▶ _Exercise_: The response must consist of the records below, copied exactly.

▶ _Stored data_:
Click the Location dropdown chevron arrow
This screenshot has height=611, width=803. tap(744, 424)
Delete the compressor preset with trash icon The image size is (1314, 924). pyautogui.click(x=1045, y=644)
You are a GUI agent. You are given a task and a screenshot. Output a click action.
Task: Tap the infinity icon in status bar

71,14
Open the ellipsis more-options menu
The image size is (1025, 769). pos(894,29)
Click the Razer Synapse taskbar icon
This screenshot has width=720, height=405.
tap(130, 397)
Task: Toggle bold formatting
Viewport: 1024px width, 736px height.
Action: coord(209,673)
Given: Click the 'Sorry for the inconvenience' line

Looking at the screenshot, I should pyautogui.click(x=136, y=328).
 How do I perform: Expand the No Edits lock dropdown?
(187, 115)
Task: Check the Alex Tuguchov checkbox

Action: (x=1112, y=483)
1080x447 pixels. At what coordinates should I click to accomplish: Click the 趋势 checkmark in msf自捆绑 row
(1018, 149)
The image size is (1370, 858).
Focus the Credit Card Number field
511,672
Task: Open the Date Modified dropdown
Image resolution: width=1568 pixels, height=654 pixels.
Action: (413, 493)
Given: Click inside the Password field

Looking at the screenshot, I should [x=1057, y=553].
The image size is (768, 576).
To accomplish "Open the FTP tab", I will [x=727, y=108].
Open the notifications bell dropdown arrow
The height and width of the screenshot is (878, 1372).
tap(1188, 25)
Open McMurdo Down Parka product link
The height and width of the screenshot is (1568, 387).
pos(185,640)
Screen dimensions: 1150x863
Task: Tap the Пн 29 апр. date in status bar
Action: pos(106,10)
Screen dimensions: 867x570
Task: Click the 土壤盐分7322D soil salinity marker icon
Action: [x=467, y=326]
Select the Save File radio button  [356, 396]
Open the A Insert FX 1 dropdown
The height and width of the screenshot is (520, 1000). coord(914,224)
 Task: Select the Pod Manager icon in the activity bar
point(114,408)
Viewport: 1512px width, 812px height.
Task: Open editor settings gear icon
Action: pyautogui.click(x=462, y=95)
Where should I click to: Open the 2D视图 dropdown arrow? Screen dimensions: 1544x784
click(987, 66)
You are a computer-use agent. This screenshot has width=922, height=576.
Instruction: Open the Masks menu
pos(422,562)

▶ _Reply to the task_:
Click the Location dropdown chevron arrow
This screenshot has height=611, width=803. tap(744, 424)
Delete the compressor preset with trash icon The image size is (1314, 924). pyautogui.click(x=1045, y=644)
You are a GUI agent. You are given a task and a screenshot. Output a click action.
Task: Tap the infinity icon in status bar

71,14
Open the ellipsis more-options menu
The image size is (1025, 769). pos(894,29)
Click the Razer Synapse taskbar icon
This screenshot has width=720, height=405.
tap(130, 397)
Task: Toggle bold formatting
Viewport: 1024px width, 736px height.
Action: coord(209,673)
Given: Click the 'Sorry for the inconvenience' line

Looking at the screenshot, I should pyautogui.click(x=136, y=328).
 How do I perform: Expand the No Edits lock dropdown?
(187, 115)
Task: Check the Alex Tuguchov checkbox

Action: (x=1112, y=483)
1080x447 pixels. At what coordinates should I click to accomplish: Click the 趋势 checkmark in msf自捆绑 row
(1018, 149)
The image size is (1370, 858).
Focus the Credit Card Number field
511,672
Task: Open the Date Modified dropdown
Image resolution: width=1568 pixels, height=654 pixels.
Action: (413, 493)
Given: Click inside the Password field

Looking at the screenshot, I should [x=1057, y=553].
The image size is (768, 576).
To accomplish "Open the FTP tab", I will [x=727, y=108].
Open the notifications bell dropdown arrow
The height and width of the screenshot is (878, 1372).
tap(1188, 25)
Open McMurdo Down Parka product link
The height and width of the screenshot is (1568, 387).
pos(185,640)
Screen dimensions: 1150x863
Task: Tap the Пн 29 апр. date in status bar
Action: pos(106,10)
Screen dimensions: 867x570
Task: Click the 土壤盐分7322D soil salinity marker icon
Action: [x=467, y=326]
Select the Save File radio button  [356, 396]
Open the A Insert FX 1 dropdown
The height and width of the screenshot is (520, 1000). coord(914,224)
 Task: Select the Pod Manager icon in the activity bar
point(114,408)
Viewport: 1512px width, 812px height.
Task: Open editor settings gear icon
Action: pyautogui.click(x=462, y=95)
Where should I click to: Open the 2D视图 dropdown arrow? Screen dimensions: 1544x784
click(987, 66)
You are a computer-use agent. This screenshot has width=922, height=576.
Instruction: Open the Masks menu
pos(422,562)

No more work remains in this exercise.